If you are attending an event in winter, the walk from North Greenwich station to the entrance is exposed to wind off the Thames. It is short but noticeable on cold nights — keep a jacket accessible rather than packing it in a bag you will need to queue to check.

For a broader sense of what to do in the east London and Docklands area around your visit, the things to do in London guide covers the full range of options across the city, including how to build a multi-day itinerary that combines an O2 event night with daytime sightseeing in the area.

Insider Tips

  • Book pre-show dining well before the event date, not on the night. The restaurants inside the O2 complex fill quickly on event evenings and service slows considerably after 6pm.
  • The Jubilee line runs frequently but platform queues after a sold-out show can be 20–30 minutes long. Staying inside the complex for a short time after the show ends — even just for a drink at the concourse bar — usually means you walk straight onto the next train.
  • For the roof climb, morning slots on clear days offer the sharpest visibility and the fewest other climbers on the walkway.
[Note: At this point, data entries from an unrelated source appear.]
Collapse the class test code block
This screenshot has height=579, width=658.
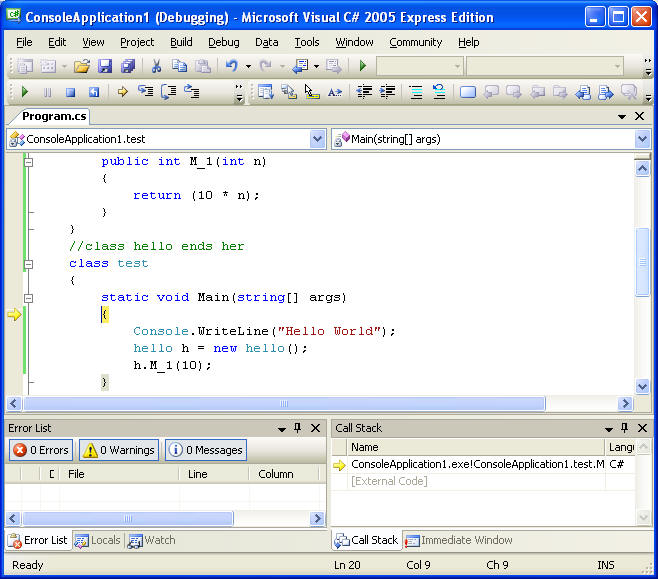[29, 264]
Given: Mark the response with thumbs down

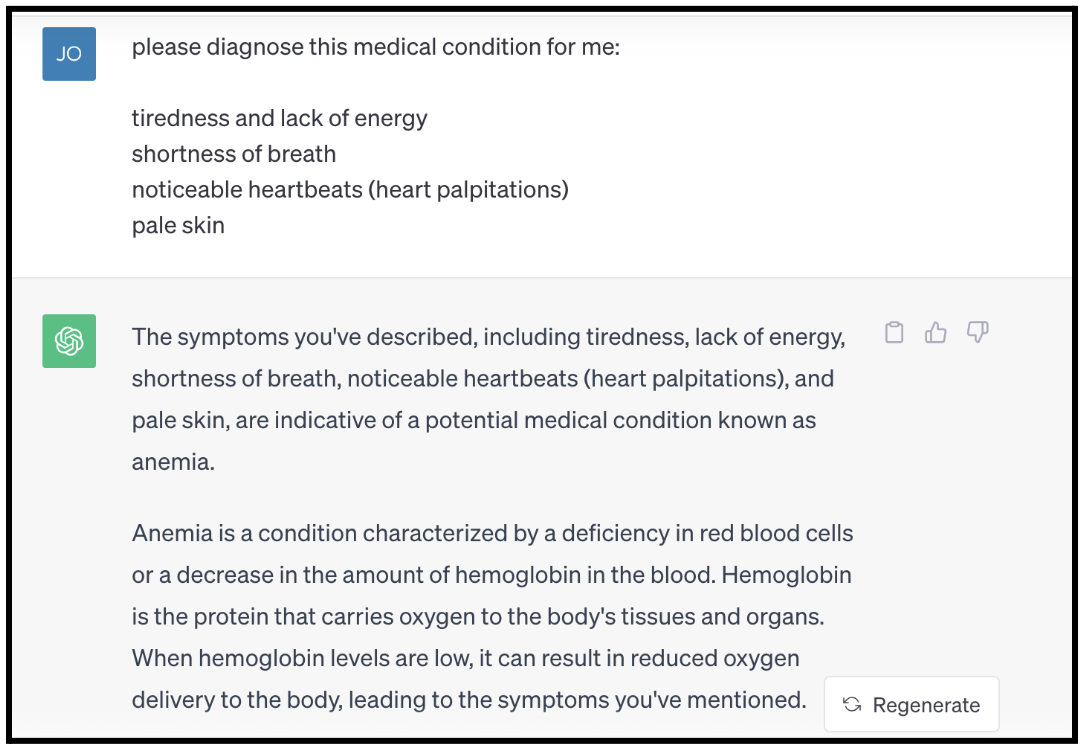Looking at the screenshot, I should pos(977,333).
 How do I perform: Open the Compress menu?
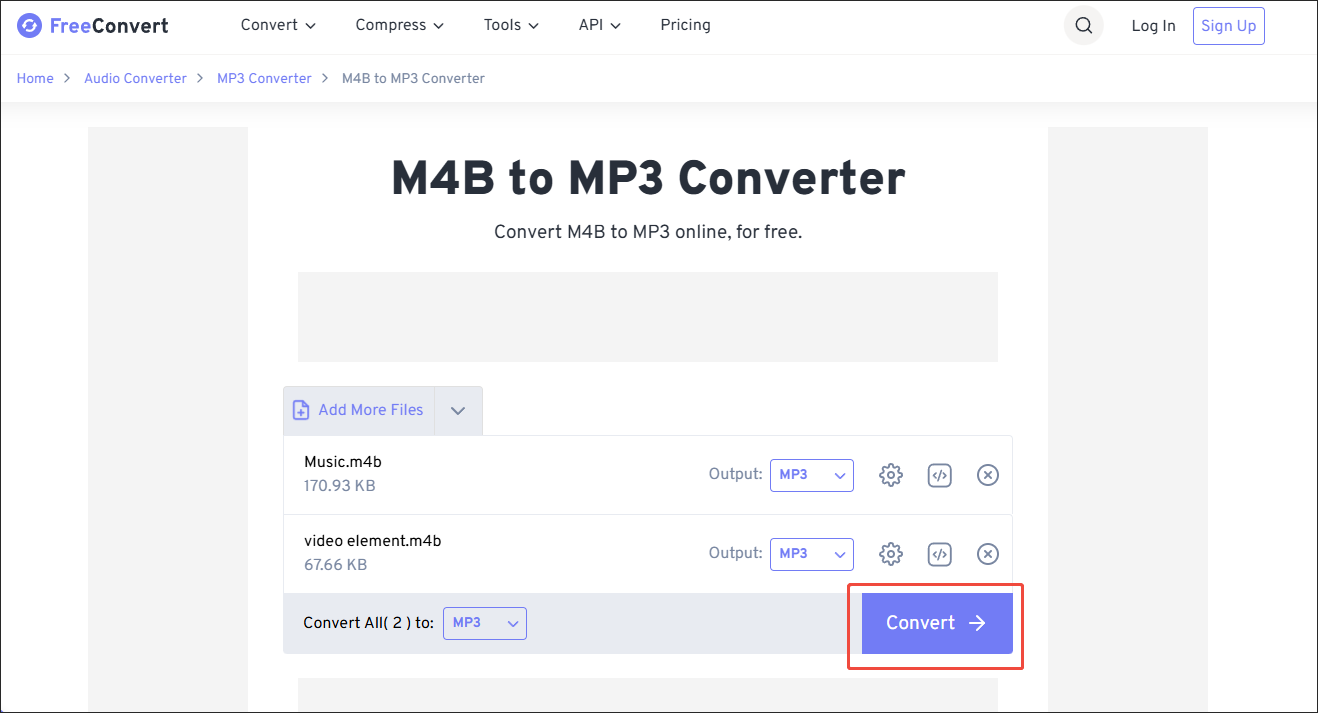tap(399, 25)
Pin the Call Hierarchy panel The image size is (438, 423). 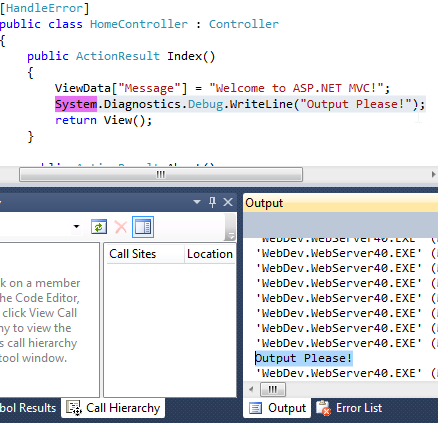point(213,202)
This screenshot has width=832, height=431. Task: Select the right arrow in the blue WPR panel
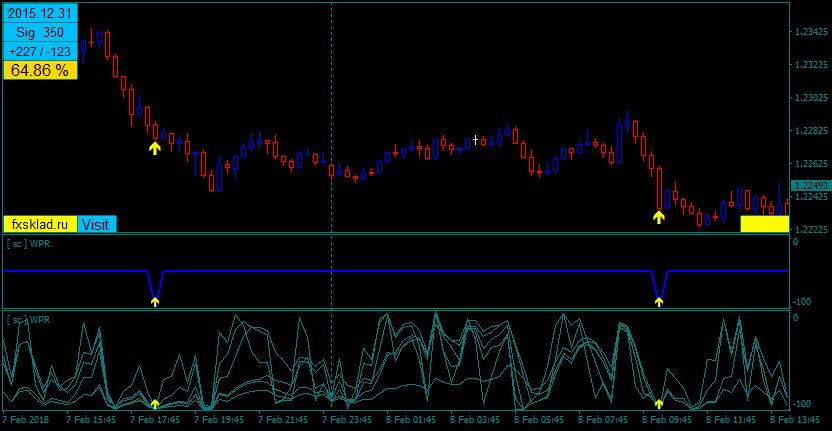(x=658, y=300)
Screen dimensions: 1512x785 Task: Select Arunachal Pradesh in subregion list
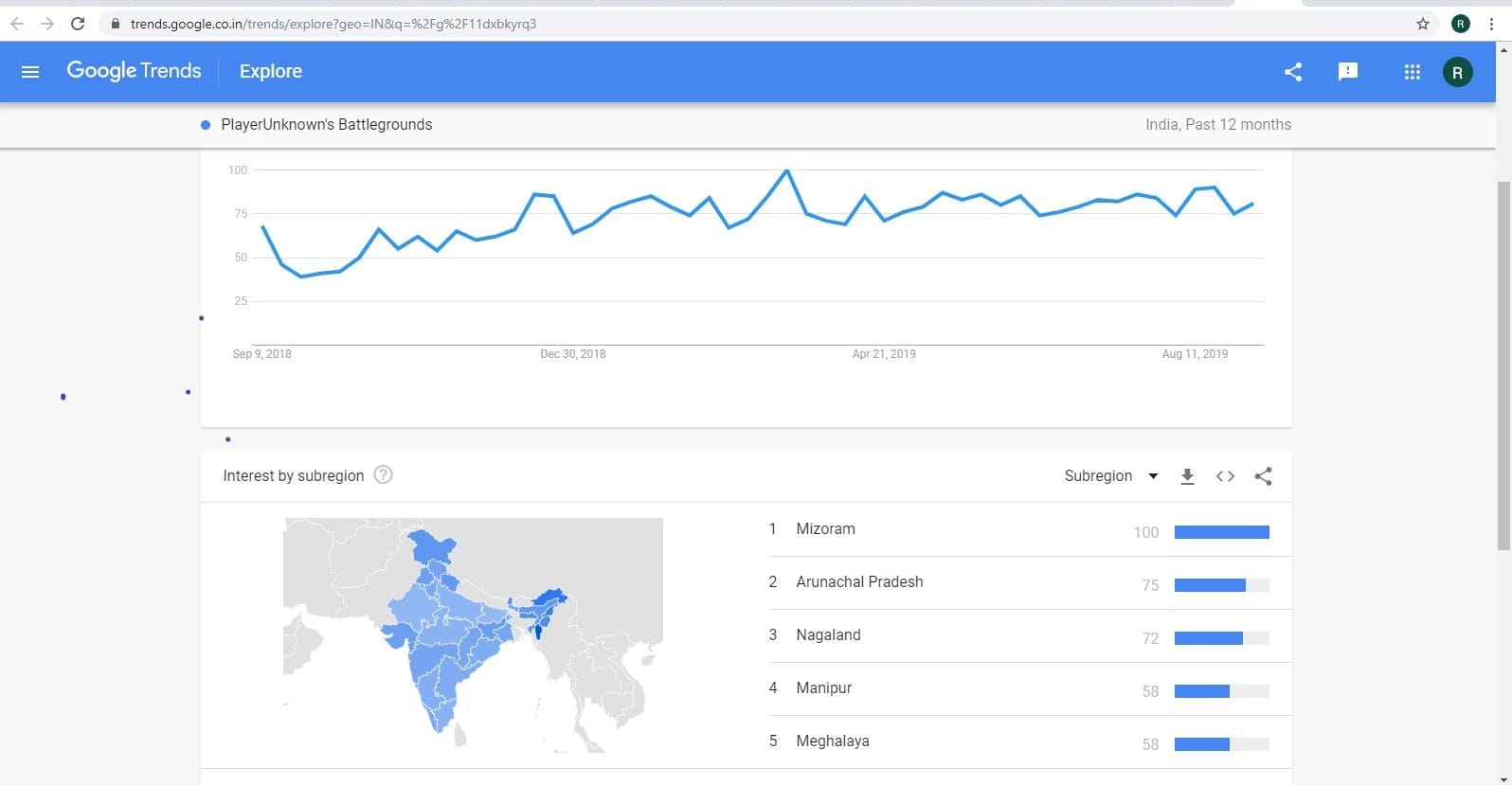(859, 582)
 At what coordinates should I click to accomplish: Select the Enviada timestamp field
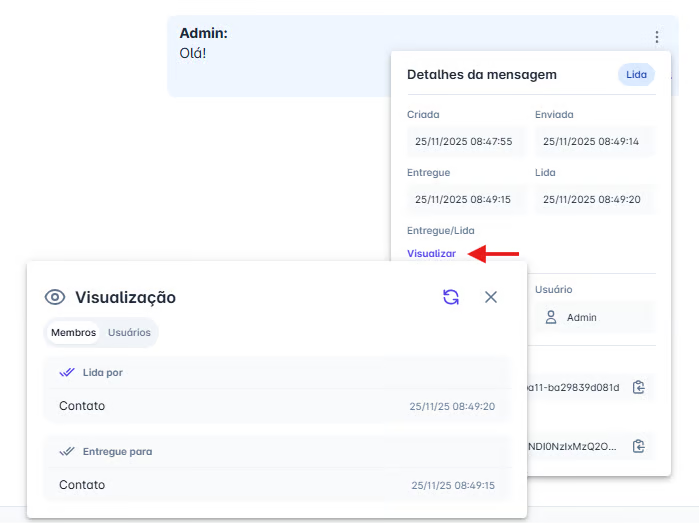pos(592,142)
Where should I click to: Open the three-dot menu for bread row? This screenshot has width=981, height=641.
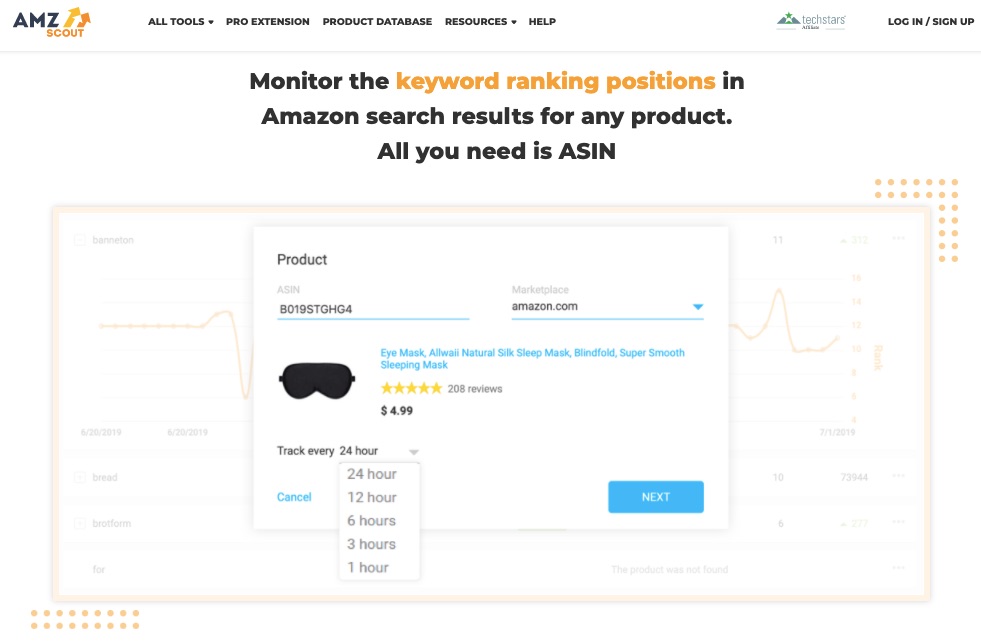pyautogui.click(x=898, y=477)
Check the weather forecast 48 hours ahead and reschedule if heavy cloud is expected.
  • If you are arriving by Uber Boat from central London, the North Greenwich pier is a short walk from the main entrance and the river approach gives you one of the better visual first impressions of the dome structure — particularly at dusk when the dome is lit.
  • Seat location matters more than you might expect in a circular arena. For concerts, centre-floor standing or lower-bowl seats directly facing the stage are consistently rated highest. Upper tier side-on positions can feel remote from the action even at full volume.

Who Is The O2 Arena For?

  • Concert and live music fans attending specific touring acts — this is one of the largest and most accessible indoor venues in Europe for major artists.
  • Sports spectators: the arena hosts boxing, gymnastics, basketball, and other events where the bowl format creates a atmospheric crowd experience.
  • Groups of friends or colleagues looking for a shared large-scale event night out in east London, with dining and entertainment options in the surrounding complex.
  • Families attending age-appropriate shows — the venue has clear accessibility provisions and the Jubilee line connection makes it straightforward to reach from most of London.
  • Visitors who want to combine an event night with a daytime exploration of the Greenwich and Docklands area.

Nearby Attractions

Other things to see while in Canary Wharf & Docklands:

  • Crossrail Place Roof Garden

    Perched above one of London's most architecturally ambitious railway stations, the Crossrail Place Roof Garden is a free, publicly accessible garden designed by Foster + Partners. Its planting scheme, split by hemisphere to reflect the area's maritime trading past, offers a surprising counterpoint to the glass towers of Canary Wharf.

  • London Cable Car

    The IFS Cloud Cable Car carries passengers 90 metres above the River Thames between Greenwich Peninsula and Royal Docks, offering unobstructed views of east London's skyline. The crossing takes up to 10 minutes each way and works as a scenic detour or a useful river crossing depending on where you're headed.

  • Museum of London Docklands

    Housed in a Grade I listed sugar warehouse built in 1802, London Museum Docklands tells the story of the River Thames, the Port of London, and the area's deep ties to the Atlantic slave trade. Entry is free, it opens daily 10:00–17:00, and the building alone is worth the trip.